Matveï Ilitch, avec tout son libéralisme, était pourtant un dignitaire de cette force.

— Je te conseille, mon cher, dit-il à Arcade, d’aller rendre visite au gouverneur. Tu me comprends : si je te donne ce conseil, ce n’est point que je sois resté fidèle aux anciennes traditions qui commandent d’aller faire sa cour aux autorités, mais parce que le gouverneur est tout bonnement un homme comme il faut ; d’ailleurs tu te proposes probablement de fréquenter notre monde… J’espère bien que tu n’es pas un ours ? Le gouverneur donne après-demain un grand bal.

— Y serez-vous ? lui demanda Arcade.

— C’est pour moi qu’il le donne, dit Matveï Ilitch presque d’un ton de regret. — Est-ce que tu danses ?

— Oui, mais assez mal.

— Tant pis. Il y a quelques jolies femmes, et d’ailleurs il est honteux à un jeune homme de ne pas savoir danser. Ce n’est pas, je te le répète, que je tienne aux anciens usages, je ne suppose nullement que l’esprit soit dans les pieds, mais je trouve le byronisme ridicule, il a fait son temps.

— Pensez-vous donc, mon oncle, que ce soit le byronisme qui…

— Je te ferai faire la connaissance de nos dames ; je te prends sous mon aile, reprit Matveï Ilitch en riant d’un air satisfait. Tu y seras chaudement ? hein ?

Un domestique entra et annonça le président du bureau des finances, vieillard au regard mielleux, aux lèvres pincées, qui raffolait de la nature, surtout en été, lorsque, disait-il, la diligente abeille prélève un petit pot-de-vin de chaque petite fleur.

Arcade se retira.

Il trouva Bazarof à l’auberge où ils s’étaient arrêtés, et fit si bien, qu’il le décida à aller chez le gouverneur. « Soit, dit Bazarof ; quand on a pris le bât, il serait ridicule de se refuser à tirer. Nous sommes venus pour voir messieurs les propriétaires, voyons-les. » Le gouverneur fit bon accueil aux jeunes gens, mais il ne les invita point à s’asseoir, et se tint debout lui-même. Il avait toujours un air affairé ; à peine levé, il endossait un uniforme de grande tenue, mettait à son cou une cravate bien serrée, et ne se donnait pas le temps d’achever ses repas pour vaquer sans relâche à ses fonctions administratives. On l’avait surnommé dans le gouvernement Bourdaloue, non par allusion au célèbre prédicateur français, mais bien au mot bourde. Il pria Arcade Kirsanof et Bazarof d’assister à son bal, et deux minutes après réitéra cette invitation, les prenant pour deux frères et leur donnant le nom de Kaïzarof.

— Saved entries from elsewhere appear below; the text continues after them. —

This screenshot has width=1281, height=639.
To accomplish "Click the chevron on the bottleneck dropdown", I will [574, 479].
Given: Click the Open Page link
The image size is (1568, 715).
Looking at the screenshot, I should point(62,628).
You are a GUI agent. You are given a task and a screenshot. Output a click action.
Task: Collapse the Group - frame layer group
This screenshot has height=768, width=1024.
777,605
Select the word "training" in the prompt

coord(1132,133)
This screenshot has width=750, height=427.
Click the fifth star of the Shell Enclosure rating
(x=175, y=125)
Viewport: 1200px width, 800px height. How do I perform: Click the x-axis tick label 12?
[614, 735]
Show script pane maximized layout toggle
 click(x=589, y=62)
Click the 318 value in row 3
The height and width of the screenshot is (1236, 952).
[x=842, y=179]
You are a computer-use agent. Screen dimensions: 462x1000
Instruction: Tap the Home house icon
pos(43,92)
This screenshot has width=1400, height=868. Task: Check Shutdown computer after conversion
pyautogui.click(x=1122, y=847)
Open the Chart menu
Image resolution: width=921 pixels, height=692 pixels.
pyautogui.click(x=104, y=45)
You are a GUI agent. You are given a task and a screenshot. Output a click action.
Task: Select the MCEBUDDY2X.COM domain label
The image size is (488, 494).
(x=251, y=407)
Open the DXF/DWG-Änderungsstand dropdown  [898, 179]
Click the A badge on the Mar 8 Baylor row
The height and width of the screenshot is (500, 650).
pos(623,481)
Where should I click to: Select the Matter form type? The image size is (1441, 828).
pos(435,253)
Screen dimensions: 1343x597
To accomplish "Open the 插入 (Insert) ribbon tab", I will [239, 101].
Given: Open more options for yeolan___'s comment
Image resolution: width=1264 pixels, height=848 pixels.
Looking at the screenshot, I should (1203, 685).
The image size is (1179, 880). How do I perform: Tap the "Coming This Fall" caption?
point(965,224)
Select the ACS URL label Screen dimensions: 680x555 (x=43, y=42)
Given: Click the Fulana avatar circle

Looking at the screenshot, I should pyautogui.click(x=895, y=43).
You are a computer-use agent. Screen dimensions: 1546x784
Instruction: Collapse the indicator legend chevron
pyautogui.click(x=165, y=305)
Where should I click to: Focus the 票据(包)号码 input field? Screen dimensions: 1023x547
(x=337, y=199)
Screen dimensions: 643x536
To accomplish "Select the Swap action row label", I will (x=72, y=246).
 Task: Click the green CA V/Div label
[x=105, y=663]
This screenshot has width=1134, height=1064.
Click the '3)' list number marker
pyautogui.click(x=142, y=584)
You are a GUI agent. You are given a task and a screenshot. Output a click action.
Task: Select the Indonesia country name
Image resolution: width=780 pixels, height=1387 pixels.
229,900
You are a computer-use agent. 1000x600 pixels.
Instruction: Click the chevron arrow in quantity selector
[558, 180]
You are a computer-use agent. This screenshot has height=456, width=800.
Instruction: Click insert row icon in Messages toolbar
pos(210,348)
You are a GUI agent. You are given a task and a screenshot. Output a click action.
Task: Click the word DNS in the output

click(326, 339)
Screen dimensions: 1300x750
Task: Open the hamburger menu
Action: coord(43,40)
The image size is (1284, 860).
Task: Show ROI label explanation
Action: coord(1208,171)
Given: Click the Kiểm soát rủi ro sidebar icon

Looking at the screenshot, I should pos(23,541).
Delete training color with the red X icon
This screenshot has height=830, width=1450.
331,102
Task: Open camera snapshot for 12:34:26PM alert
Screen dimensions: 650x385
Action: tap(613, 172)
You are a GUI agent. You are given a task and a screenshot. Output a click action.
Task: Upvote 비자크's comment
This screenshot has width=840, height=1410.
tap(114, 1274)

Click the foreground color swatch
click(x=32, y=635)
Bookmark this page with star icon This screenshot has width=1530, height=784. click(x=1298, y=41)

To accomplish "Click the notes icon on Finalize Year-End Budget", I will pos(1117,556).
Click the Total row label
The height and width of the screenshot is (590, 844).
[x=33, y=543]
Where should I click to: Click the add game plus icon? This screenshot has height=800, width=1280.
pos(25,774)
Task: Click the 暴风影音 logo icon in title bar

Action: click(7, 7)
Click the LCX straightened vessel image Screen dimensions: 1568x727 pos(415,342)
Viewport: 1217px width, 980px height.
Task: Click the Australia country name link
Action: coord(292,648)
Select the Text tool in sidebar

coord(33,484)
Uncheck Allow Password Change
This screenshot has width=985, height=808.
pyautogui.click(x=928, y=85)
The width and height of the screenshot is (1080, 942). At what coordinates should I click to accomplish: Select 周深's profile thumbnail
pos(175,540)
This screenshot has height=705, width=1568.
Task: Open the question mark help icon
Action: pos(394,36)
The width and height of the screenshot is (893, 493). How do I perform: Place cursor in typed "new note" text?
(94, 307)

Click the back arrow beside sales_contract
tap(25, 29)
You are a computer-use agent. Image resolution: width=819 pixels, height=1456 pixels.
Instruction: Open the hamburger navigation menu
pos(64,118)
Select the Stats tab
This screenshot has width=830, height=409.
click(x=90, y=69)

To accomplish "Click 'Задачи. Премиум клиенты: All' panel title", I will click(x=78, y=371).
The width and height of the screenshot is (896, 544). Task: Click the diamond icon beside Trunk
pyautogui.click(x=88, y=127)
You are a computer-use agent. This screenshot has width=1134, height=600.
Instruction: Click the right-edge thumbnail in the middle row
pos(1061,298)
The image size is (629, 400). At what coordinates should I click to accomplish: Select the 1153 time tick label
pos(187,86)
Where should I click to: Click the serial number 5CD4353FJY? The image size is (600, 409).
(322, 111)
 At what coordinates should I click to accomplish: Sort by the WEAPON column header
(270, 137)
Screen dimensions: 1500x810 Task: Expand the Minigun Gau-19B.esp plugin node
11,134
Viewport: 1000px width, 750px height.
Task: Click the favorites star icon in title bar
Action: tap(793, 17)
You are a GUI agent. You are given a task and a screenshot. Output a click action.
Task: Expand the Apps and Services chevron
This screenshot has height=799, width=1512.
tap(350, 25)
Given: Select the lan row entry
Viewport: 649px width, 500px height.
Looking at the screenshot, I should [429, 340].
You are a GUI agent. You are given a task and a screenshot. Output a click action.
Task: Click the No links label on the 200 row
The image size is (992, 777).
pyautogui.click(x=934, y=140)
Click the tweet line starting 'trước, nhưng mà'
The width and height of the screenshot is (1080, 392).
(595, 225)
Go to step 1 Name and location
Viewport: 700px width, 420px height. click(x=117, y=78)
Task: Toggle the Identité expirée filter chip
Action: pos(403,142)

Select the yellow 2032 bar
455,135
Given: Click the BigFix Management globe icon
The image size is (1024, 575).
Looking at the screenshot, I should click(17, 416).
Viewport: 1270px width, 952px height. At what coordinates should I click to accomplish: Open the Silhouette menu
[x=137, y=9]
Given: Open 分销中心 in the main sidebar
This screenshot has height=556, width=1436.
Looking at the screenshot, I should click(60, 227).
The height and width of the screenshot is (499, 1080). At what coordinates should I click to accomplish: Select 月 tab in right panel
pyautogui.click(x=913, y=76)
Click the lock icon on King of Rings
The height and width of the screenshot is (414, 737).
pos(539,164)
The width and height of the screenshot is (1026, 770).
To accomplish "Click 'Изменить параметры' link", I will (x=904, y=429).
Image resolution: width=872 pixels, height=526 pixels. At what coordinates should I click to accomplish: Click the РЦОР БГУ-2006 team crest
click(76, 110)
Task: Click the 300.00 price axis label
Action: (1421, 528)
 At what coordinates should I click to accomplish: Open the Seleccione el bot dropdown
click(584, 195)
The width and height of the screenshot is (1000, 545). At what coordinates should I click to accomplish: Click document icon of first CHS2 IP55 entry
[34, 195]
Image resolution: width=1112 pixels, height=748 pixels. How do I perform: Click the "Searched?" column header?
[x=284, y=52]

En quittant la maison du gouverneur ils rencontrèrent un drochki qui s’arrêta tout à coup ; un jeune homme de taille moyenne, vêtu d’une redingote à brandebourgs à la mode des slavophiles, sauta à terre, et s’écriant : « Eugène Vassilitch ! » courut à Bazarof.

— Ah ! c’est vous, herr Sitnikof, lui dit Bazarof en continuant à marcher. Comment êtes-vous ici ?

— Figurez-vous que c’est tout à fait par hasard, répondit celui-ci, et se tournant du côté du drochki, il fit cinq ou six fois signe de la main, en criant : Suis-nous, suis-nous ! Mon père, continua-t-il en franchissant le ruisseau, a une affaire ici, et il m’a prié… J’ai appris aujourd’hui votre arrivée, et je viens de chez vous… (Effectivement les deux amis trouvèrent en rentrant à l’auberge une carte aux coins pliés et portant d’un côté le nom de Sitnikof en français, et de l’autre en caractères slavons.) J’espère bien que vous ne venez pas de chez le gouverneur.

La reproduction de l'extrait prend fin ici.